-------- EXERCISE MATERIALS

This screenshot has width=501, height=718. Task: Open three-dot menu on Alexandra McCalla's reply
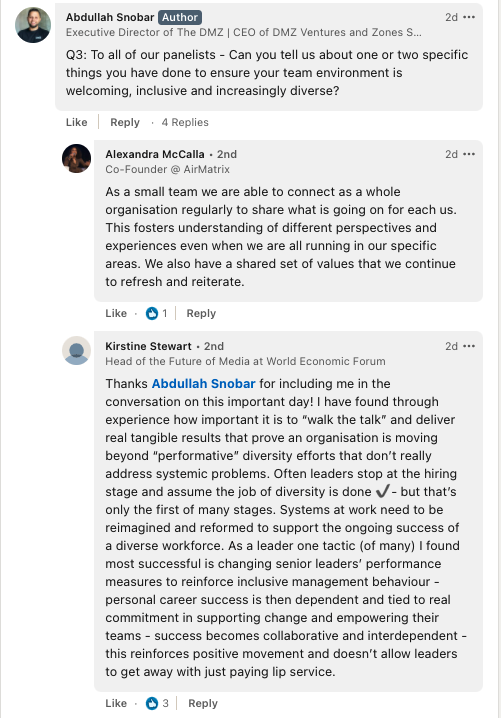coord(469,154)
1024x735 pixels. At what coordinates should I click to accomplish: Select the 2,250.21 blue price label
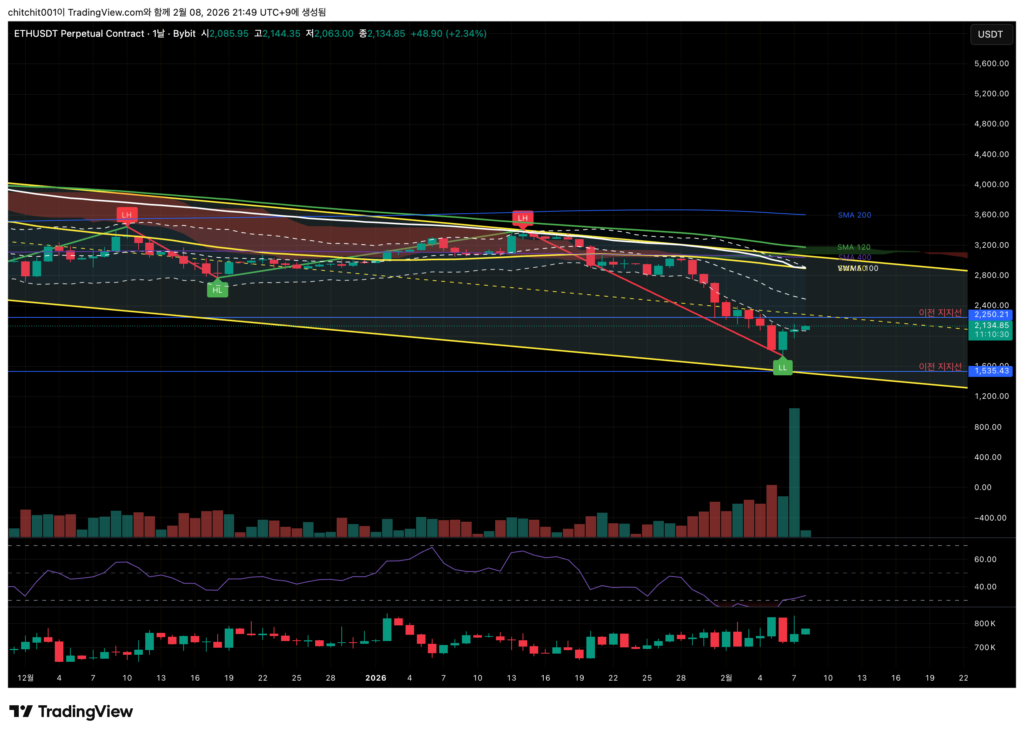(x=992, y=315)
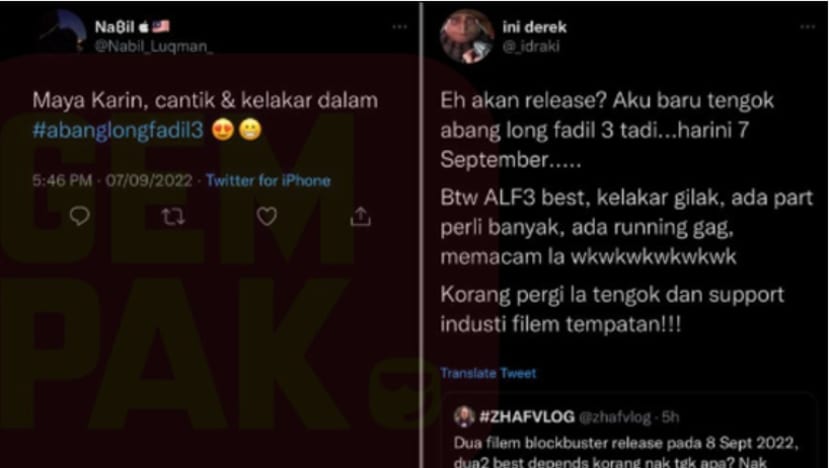Select Translate Tweet link

click(x=488, y=373)
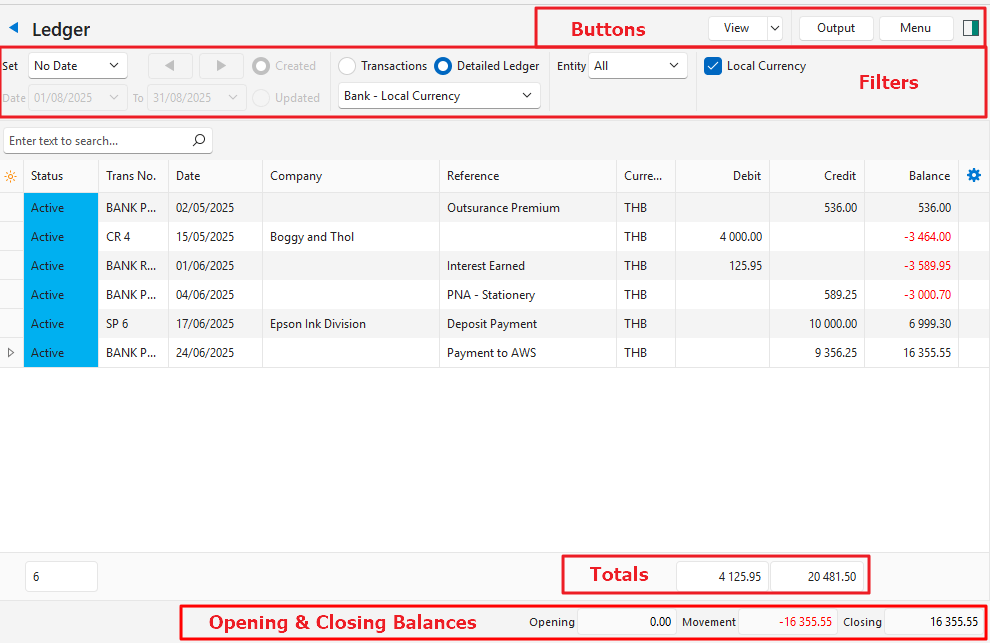Open the Set date dropdown showing No Date
The height and width of the screenshot is (643, 990).
tap(77, 66)
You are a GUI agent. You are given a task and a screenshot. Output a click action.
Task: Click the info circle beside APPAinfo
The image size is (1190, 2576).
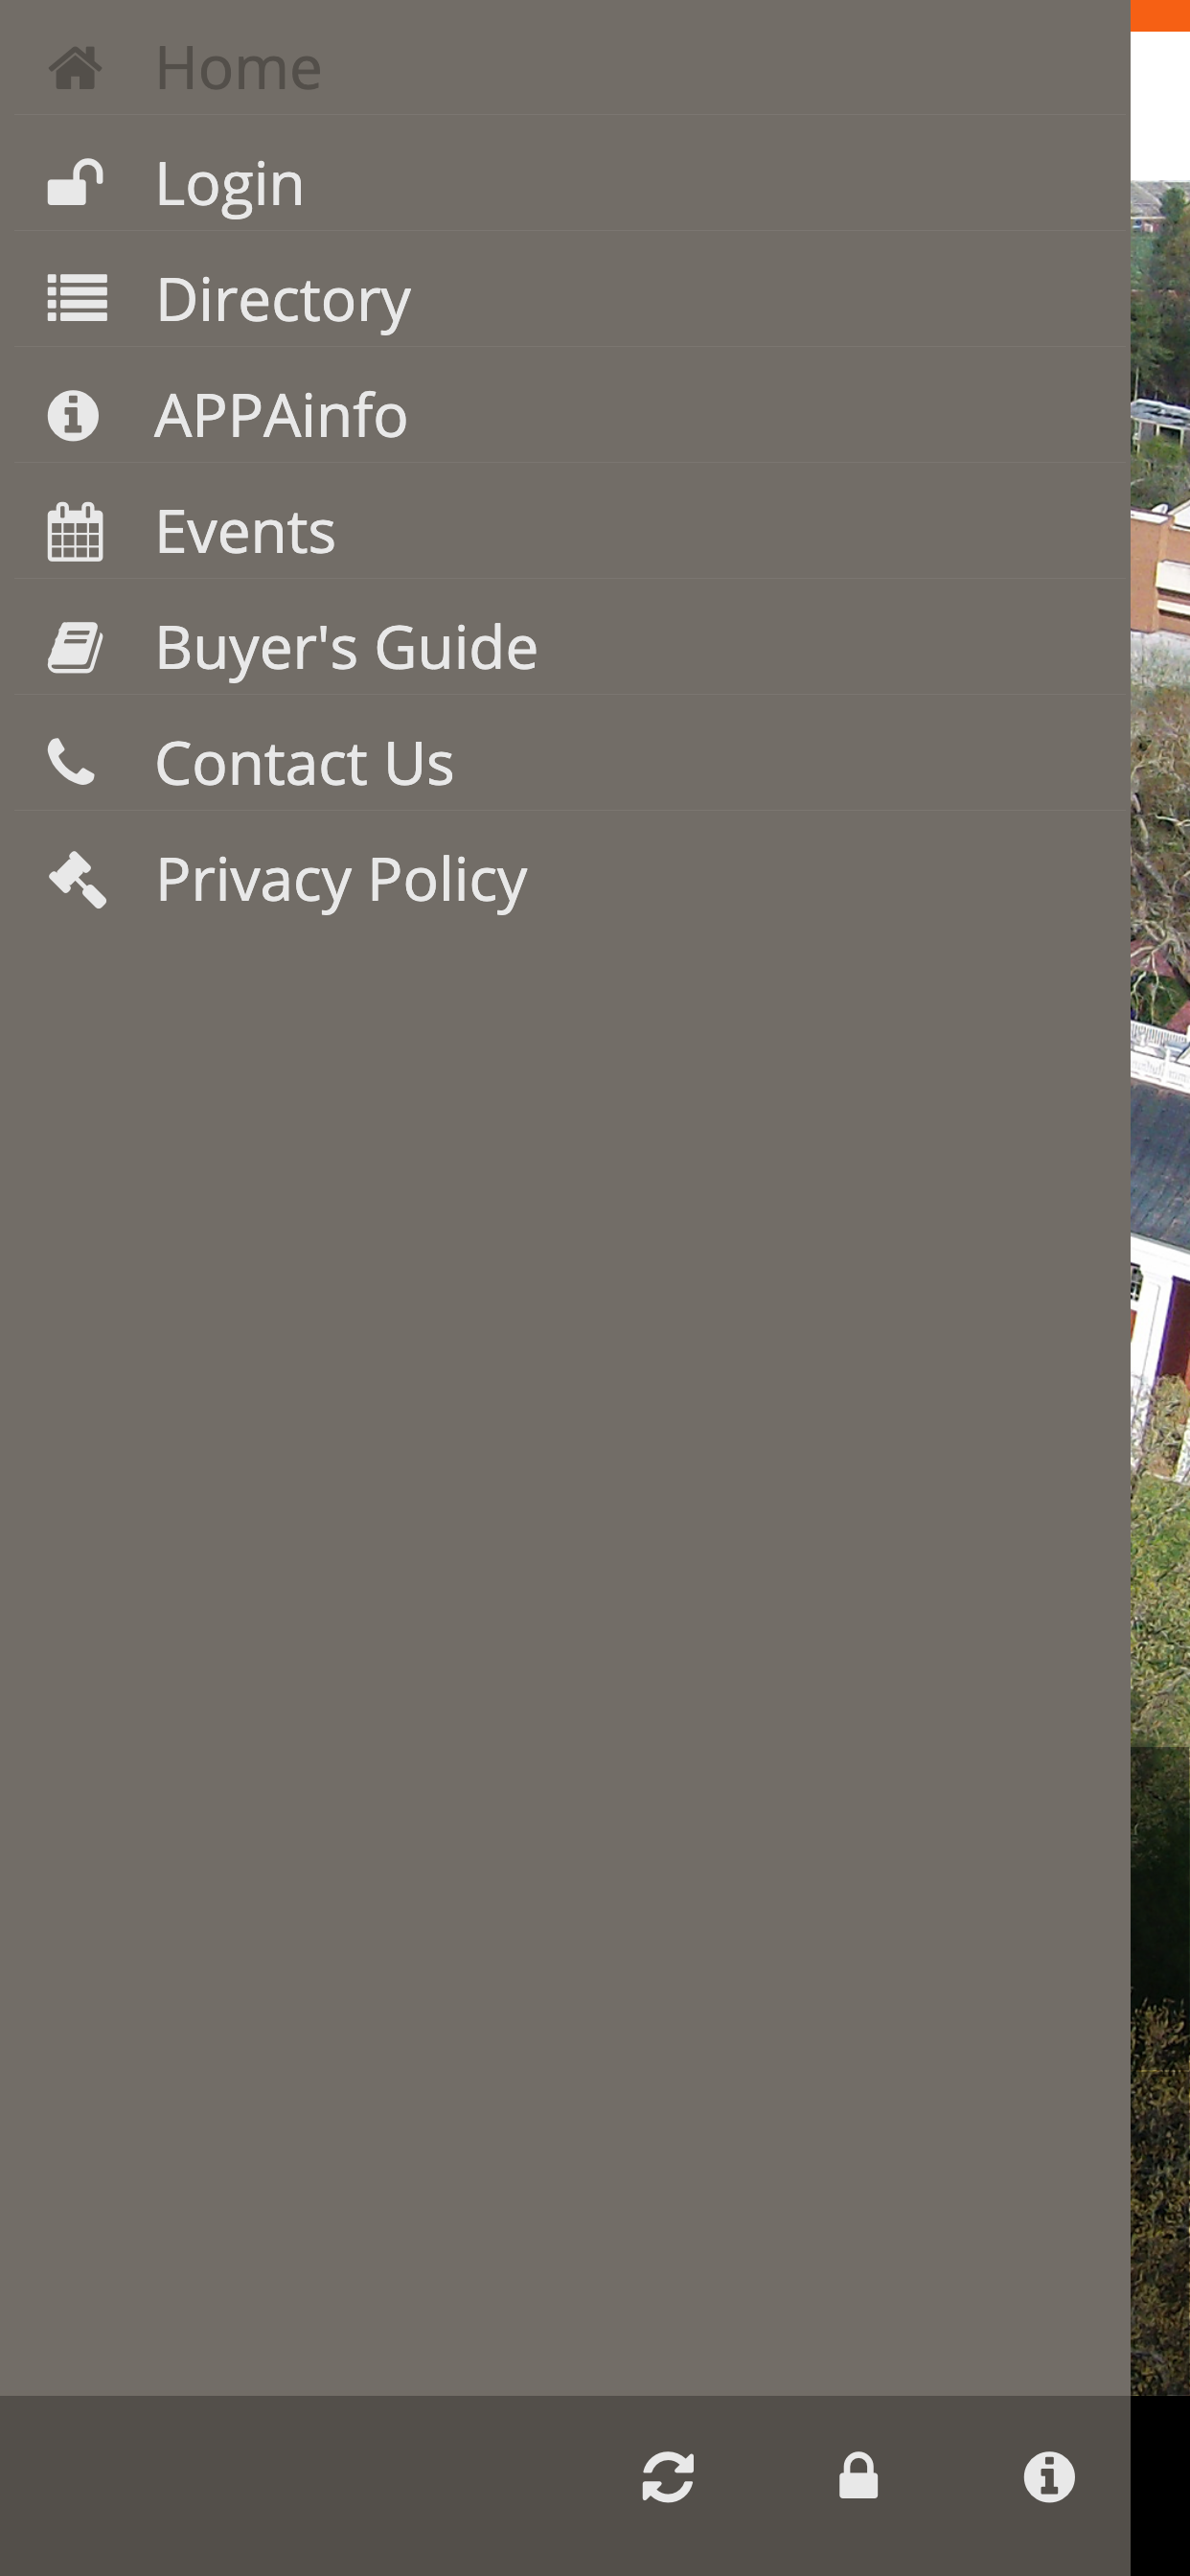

----------------

YOUR INSTRUCTIONS | Transcribe all entries above exactly. Drop the pictures.

TASK RESULT |
This screenshot has width=501, height=718. Task: Open three-dot menu on Alexandra McCalla's reply
coord(469,154)
1024x735 pixels. At what coordinates should I click to accomplish: Select the 2,250.21 blue price label
(x=992, y=315)
Select Translate Tweet link

click(x=488, y=373)
Open the Set date dropdown showing No Date
The height and width of the screenshot is (643, 990).
tap(77, 66)
You are a GUI agent. You are given a task and a screenshot. Output a click action.
Task: Click the info circle beside APPAinfo
The image size is (1190, 2576).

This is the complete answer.